Logging out
The increasing popularity of online networking sites raises important issues about what happens to an individual's digital legacy after their death, says Nicola Plant
A recent survey of web users (aged 18-65) revealed that 68 per cent of respondents regularly used online social networking sites. However, only eight per cent were aware of what would happen to their online persona or digital legacy on death, and fewer than two per cent had done anything about protecting it. These results are typical of those found in other research and illustrate the widening gap between the ease of creation of online identities and lack of knowledge about the longer-term protection of our digital legacy.
This highlights the necessity for the law to keep pace with current trends. The industry and its regulators need to be aware of the pitfalls of failing to recognise the danger signs, and adopt a uniform approach in this age of digital legacy.
For most users the potential loss of our online legacy in the form of profiles or photos might cause distress, but the value is purely sentimental. However, one of the driving factors making it ever more important to resolve uncertainty is the need to address the increasing importance of the virtual goods market within cyberspace. The current worth of the US virtual goods market is expected to surpass $1bn this year and the global market is thought to be potentially five or six times as much.
We live in a disposable world, where space and waste are environmental issues. The next generation won't amass photo, CD and video collections in physical form. Already, many people carry their personal entertainment collections with them in the form of MP3 players. We may see the same transition take place in the publishing industry too. In the first case of its kind in the UK, last December a hacker was reportedly arrested for stealing player's identities, skills, weapons and virtual money in an online computer game.
In 2009, one Runescape account sold on eBay for £46,000. What makes virtual assets so unusual is that typically it is younger individuals affected, who often may not be aware of the true value of their digital legacy.
Dealing with digital media after death is still a new concept. Most internet service providers (ISPs) rely on data protection and privacy laws to prevent release of passwords or transfer of material to third parties. However, in the UK, data protection legislation only applies to living individuals. Therefore, practice varies between different organisations and tends to be dealt with on a case-by-case basis, with no uniform approach.
Under English law, copyright in emails, other writings and photos, as with other personal possessions, forms part of the estate of a deceased individual. Therefore, the ownership of this information should pass to executors and personal administrators.
However, while copyright laws may be clear, there's little use in having the right to information without the ability and the relevant passwords to access it. This is where the real problem lies.
Finding a suitable solution
Uncertainty and current ISP policies have in recent years led to the creation of various online third party providers such as Legacy Locker, Assetlock and Deathswitch who, for a fee, allow individuals to upload passwords and other personal data to their sites '“ to be passed on to beneficiaries after death.
Questions arise as to effectiveness and security of this approach and, with established laws already in existence to deal with the transfer of physical assets, is employing the services of another online organisation the best way forward?

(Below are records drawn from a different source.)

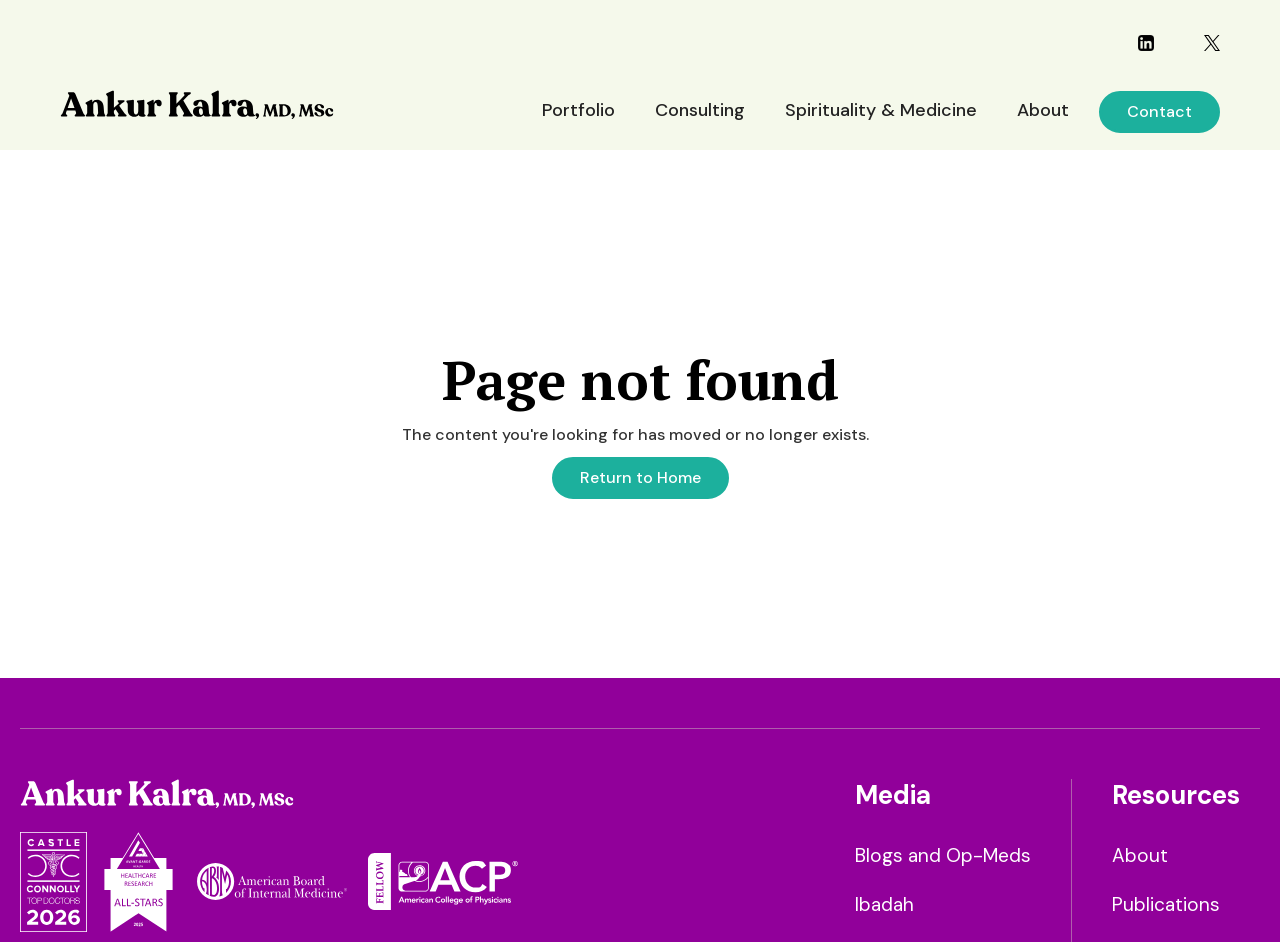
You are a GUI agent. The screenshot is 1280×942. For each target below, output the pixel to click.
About (1043, 110)
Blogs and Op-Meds (943, 855)
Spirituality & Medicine (881, 110)
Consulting (700, 110)
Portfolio (578, 110)
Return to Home (640, 477)
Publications (1166, 904)
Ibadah (884, 904)
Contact (1159, 111)
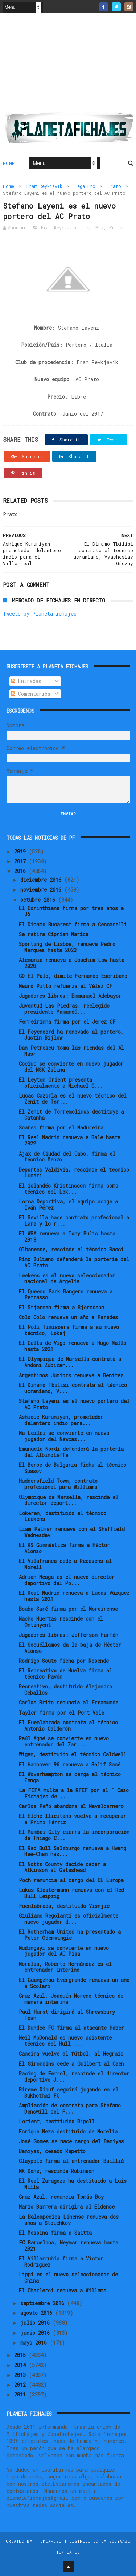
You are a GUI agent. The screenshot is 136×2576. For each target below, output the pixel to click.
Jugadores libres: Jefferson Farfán (68, 1635)
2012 (21, 2385)
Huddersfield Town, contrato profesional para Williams (58, 1484)
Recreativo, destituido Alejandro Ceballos (65, 1690)
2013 (21, 2375)
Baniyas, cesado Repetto (52, 2151)
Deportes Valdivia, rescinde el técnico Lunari (74, 1173)
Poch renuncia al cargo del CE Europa (71, 1880)
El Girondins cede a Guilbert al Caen (71, 2064)
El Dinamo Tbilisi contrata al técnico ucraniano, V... (73, 1388)
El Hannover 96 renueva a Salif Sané (69, 1764)
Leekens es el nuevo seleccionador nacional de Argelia (67, 1278)
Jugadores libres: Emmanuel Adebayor (70, 996)
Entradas (26, 681)
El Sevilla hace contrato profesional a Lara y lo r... (74, 1220)
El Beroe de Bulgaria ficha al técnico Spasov (72, 1468)
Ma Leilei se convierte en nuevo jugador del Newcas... (64, 1436)
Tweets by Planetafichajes (40, 613)
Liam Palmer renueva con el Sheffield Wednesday (72, 1532)
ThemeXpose (48, 2541)
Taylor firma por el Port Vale (61, 1712)
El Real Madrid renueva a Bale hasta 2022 (69, 1141)
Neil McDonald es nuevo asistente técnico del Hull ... (65, 2041)
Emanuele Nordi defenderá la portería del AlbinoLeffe (71, 1452)
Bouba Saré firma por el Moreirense (68, 1609)
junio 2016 (36, 2333)
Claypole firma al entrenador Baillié (71, 2161)
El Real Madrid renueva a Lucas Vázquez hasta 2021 (74, 1596)
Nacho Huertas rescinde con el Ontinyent (61, 1622)
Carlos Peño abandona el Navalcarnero (71, 1806)
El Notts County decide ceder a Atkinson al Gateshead (62, 1867)
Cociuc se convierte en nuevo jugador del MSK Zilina (71, 1067)
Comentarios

Most people owning physical assets, such as bank accounts, investments or property, know they should make a will to deal with these on death. However, despite this, around two thirds of the adult population still don't have a will. Even when individuals have addressed this practical step, giving consideration to how the law deals with assets held in cyberspace has yet to become standard practice in the world of will drafting.
Facebook, Twitter, Google and Yahoo! '“ like it or not these names, or at least the media tools they represent, are here to stay. Such tools increasingly form part of many people's daily lives and dictate the means by which we communicate and transact with each other.
If ISPs have failed to provide a unified solution and third party companies aren't the way forward, then we must rely on the law as it stands and adapt it to meet the needs of our changing social culture. The best way to ensure wishes are respected is still to have them documented and communicated in an appropriate legal form, such as a will or Lasting Power of Attorney. We must, therefore, trust the law to protect our digital interests until cyberspace catches up.
Need for clarification
As the nature and worth of our digital assets and estates increase, at some stage there will need to be clarification of the law in relation to the valuation and taxation of such assets. In the meantime, in an ideal world ISPs and other interested parties should come together and agree a uniform approach. They should also acknowledge those areas where there is clear copyright ownership and retained value by their users, rather than attempt to avoid the issue by including clauses in their standard terms that, if tested, are likely to fail.
The most practical step ISPs could take would be for them to do more to encourage users to make their wishes, relating to access and transferability of assets, known from the outset, and encourage individuals to seek specific legal advice where significant digital assets are involved. All legal practitioners should make themselves more aware of the issues surrounding individual digital legacies.
However, given the average age of the individuals involved, many practitioners may not see these clients (other than perhaps through their parents) until later on in life. ISPs, therefore, have an important role to play in the education process of the digital legacy generation that they've helped to create.